(Stored items)
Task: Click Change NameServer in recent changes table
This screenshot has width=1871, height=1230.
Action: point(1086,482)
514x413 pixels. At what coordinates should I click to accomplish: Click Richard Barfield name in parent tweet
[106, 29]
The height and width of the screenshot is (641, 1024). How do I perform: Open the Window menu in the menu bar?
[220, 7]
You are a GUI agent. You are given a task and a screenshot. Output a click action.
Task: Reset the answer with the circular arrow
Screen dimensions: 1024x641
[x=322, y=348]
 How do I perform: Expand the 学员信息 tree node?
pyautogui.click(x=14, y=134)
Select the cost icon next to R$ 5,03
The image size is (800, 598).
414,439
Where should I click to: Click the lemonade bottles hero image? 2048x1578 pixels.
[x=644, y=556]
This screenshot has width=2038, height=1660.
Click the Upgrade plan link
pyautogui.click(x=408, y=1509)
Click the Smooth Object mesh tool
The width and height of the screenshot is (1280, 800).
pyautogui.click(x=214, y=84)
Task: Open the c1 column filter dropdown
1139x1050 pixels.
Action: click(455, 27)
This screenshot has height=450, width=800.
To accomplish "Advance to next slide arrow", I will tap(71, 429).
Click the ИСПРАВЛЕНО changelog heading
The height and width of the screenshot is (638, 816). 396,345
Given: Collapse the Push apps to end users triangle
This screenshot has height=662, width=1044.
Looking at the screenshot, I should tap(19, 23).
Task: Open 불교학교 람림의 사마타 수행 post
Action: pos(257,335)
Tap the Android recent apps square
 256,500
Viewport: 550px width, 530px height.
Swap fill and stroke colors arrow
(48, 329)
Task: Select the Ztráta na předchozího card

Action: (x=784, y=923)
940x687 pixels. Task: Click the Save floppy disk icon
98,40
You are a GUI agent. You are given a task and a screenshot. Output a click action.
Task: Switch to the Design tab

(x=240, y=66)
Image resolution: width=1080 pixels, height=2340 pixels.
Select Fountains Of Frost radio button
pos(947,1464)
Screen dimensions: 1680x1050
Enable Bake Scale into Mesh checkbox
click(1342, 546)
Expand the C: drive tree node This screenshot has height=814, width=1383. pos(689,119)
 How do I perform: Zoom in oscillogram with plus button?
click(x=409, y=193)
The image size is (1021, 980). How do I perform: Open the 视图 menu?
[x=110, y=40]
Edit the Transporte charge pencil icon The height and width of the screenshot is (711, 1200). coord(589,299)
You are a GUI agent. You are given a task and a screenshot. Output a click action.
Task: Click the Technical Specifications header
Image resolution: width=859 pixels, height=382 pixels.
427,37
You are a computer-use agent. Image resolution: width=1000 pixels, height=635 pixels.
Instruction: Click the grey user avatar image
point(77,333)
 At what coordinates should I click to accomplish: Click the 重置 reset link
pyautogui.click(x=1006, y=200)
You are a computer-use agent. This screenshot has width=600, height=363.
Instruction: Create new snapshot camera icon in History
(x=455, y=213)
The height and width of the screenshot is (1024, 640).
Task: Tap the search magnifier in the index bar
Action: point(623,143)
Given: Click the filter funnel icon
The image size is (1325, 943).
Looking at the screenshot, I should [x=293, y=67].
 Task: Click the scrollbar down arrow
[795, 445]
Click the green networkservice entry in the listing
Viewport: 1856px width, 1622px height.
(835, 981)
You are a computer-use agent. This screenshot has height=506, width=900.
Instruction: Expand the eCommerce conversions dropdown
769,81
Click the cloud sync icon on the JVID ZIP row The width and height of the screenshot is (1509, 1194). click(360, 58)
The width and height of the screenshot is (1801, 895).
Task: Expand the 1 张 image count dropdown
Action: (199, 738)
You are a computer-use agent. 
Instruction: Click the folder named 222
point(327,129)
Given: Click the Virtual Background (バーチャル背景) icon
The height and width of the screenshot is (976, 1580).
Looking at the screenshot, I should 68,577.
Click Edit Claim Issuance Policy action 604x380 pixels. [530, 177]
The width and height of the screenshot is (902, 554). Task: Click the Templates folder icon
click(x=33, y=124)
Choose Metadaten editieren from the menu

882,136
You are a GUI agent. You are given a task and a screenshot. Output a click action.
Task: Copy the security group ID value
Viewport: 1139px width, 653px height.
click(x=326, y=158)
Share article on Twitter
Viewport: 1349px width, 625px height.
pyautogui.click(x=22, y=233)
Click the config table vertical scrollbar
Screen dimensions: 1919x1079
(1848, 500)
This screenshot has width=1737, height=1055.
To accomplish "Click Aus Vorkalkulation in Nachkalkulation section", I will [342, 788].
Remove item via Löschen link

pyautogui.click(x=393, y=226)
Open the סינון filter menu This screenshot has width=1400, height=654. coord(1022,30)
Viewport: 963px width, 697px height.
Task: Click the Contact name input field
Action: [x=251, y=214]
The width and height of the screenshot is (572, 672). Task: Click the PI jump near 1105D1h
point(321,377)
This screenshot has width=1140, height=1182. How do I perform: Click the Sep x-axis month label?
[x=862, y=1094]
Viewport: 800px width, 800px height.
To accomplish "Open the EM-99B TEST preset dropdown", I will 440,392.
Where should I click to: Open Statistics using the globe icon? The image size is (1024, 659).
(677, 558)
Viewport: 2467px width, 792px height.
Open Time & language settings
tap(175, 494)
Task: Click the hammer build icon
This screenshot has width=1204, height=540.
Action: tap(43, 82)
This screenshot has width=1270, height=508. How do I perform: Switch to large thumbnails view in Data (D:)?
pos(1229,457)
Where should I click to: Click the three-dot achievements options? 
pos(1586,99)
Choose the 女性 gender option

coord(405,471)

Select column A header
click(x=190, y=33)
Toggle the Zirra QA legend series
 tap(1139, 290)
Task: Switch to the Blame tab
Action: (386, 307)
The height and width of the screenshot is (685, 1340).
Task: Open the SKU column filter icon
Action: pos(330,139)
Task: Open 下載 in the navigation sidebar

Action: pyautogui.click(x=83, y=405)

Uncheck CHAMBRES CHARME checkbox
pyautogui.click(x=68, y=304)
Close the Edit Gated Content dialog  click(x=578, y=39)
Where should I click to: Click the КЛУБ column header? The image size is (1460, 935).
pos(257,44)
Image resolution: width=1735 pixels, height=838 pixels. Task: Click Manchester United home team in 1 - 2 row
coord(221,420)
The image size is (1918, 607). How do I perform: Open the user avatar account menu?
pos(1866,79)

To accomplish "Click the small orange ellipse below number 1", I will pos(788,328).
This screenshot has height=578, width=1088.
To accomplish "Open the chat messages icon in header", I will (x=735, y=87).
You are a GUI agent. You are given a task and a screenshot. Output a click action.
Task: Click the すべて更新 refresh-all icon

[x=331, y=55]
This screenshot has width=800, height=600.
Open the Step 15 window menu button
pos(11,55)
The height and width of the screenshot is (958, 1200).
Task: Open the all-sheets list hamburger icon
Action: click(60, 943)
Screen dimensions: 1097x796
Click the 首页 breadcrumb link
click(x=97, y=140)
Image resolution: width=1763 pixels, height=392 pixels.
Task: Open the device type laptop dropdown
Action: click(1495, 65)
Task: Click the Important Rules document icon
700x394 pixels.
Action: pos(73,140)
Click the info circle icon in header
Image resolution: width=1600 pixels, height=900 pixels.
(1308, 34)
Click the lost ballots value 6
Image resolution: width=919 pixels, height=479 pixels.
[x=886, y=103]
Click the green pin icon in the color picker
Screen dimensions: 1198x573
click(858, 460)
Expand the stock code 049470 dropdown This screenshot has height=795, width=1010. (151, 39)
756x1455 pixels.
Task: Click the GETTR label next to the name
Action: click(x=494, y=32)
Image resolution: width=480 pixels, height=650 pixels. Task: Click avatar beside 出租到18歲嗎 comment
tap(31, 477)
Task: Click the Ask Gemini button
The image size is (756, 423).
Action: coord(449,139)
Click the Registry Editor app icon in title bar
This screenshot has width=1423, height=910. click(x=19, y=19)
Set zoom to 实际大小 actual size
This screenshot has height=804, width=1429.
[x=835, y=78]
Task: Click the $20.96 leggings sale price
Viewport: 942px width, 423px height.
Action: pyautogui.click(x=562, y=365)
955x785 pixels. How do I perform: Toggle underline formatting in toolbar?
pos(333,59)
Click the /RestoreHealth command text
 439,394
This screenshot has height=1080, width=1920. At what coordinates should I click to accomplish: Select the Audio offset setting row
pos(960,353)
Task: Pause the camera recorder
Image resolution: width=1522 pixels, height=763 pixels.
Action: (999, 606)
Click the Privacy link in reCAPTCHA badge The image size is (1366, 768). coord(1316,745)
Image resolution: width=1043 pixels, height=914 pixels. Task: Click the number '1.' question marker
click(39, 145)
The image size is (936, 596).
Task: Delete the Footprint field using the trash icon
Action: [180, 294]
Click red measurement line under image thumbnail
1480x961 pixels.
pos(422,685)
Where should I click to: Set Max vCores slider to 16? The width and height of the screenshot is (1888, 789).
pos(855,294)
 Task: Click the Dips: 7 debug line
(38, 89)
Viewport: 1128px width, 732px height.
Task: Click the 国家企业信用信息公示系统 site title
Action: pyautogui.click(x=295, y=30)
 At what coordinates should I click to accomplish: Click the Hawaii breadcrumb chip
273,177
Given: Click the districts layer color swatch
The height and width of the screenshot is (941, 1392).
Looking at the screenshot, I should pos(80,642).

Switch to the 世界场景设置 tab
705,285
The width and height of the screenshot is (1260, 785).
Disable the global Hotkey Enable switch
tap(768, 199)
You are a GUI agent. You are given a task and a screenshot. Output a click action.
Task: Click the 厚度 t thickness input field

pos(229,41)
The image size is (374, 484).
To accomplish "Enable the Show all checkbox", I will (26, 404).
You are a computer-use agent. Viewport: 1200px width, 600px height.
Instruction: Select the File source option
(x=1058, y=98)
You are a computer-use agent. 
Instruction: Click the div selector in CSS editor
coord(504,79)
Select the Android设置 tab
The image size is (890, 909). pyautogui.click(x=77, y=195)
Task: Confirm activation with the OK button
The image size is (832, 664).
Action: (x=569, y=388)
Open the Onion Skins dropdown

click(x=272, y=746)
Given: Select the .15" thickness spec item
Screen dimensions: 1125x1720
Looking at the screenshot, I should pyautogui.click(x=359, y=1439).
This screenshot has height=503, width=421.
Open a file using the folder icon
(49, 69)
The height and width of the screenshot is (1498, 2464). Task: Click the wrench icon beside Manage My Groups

• [Problem]:
Beginning at the line with "Screen dimensions: 1680x1050" and stopping after the line with "has width=600, height=363.", please write out every line of the data above exactly and nothing else.

• [Answer section]:
Screen dimensions: 1680x1050
Enable Bake Scale into Mesh checkbox
click(1342, 546)
Expand the C: drive tree node This screenshot has height=814, width=1383. pos(689,119)
 How do I perform: Zoom in oscillogram with plus button?
click(x=409, y=193)
The image size is (1021, 980). How do I perform: Open the 视图 menu?
[x=110, y=40]
Edit the Transporte charge pencil icon The height and width of the screenshot is (711, 1200). coord(589,299)
You are a GUI agent. You are given a task and a screenshot. Output a click action.
Task: Click the Technical Specifications header
Image resolution: width=859 pixels, height=382 pixels.
427,37
You are a computer-use agent. Image resolution: width=1000 pixels, height=635 pixels.
Instruction: Click the grey user avatar image
point(77,333)
 At what coordinates should I click to accomplish: Click the 重置 reset link
pyautogui.click(x=1006, y=200)
You are a computer-use agent. This screenshot has width=600, height=363.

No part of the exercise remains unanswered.